It was how restaurants worked for a long time. Of course, if you prefer the predictability of seeing the menu before you get there, that’s your preference, fair enough. But I wonder if you might miss out on some places run by cooks who put all their talent into cooking, and none into technology. Could be some good stuff…
Example of how this falls apart: you change your prices. You change your menu. You have different menus for different times of day. You have different menus for special occasions.
Good point. Also, once the customer is accessing the menu through their smartphone, modern ad tracking technologies also enable pricing to match the expected buying power of the customer. This way the hospitality industry and their adtech partners can extract more value from the transaction and thus increase the efficiency of the market.

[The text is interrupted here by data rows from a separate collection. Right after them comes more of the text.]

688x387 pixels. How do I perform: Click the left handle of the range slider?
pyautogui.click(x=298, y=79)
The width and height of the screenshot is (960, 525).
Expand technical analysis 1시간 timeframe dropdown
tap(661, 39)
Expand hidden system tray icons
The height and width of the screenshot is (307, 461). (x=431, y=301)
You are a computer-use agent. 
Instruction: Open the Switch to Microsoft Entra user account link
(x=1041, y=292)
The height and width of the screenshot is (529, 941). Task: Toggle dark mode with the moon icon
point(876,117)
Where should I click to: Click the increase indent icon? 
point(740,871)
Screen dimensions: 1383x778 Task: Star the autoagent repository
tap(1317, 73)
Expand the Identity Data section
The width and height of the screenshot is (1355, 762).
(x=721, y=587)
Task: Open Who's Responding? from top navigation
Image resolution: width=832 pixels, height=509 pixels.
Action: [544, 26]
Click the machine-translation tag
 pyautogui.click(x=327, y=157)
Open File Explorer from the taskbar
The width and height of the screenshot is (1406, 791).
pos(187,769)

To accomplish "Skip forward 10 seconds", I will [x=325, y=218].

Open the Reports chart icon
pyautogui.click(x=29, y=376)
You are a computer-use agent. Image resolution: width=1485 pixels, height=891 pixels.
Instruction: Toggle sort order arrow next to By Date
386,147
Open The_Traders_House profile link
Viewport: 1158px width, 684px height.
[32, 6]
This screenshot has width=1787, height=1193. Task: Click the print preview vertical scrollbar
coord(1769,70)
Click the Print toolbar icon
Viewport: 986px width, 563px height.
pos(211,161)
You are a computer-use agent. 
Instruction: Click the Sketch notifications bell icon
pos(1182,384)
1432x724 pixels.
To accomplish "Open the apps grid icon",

AFIAK those pictures-of-menus don't come from the restaurant owner, but from the people dining there. I believe they're partly scraped from restaurant review sites like Zomato (where the pictures-of-menus are interspersed with pictures-of-the-food-itself) and partly the result of Google doing Google Lens things to your Google Photos to figure out that you took photos while inside a restaurant, and then asking you if it can use them.
Market forces are made of people. You can't just abdicate responsibility for your actions by saying "I'm making financial actions, therefore it's the invisible hand doing it, woooo!".
It's not that big of a risk to be honest. People did it all the time before the internet. Some people are not pathologically risk adverse and might even enjoy being surprised.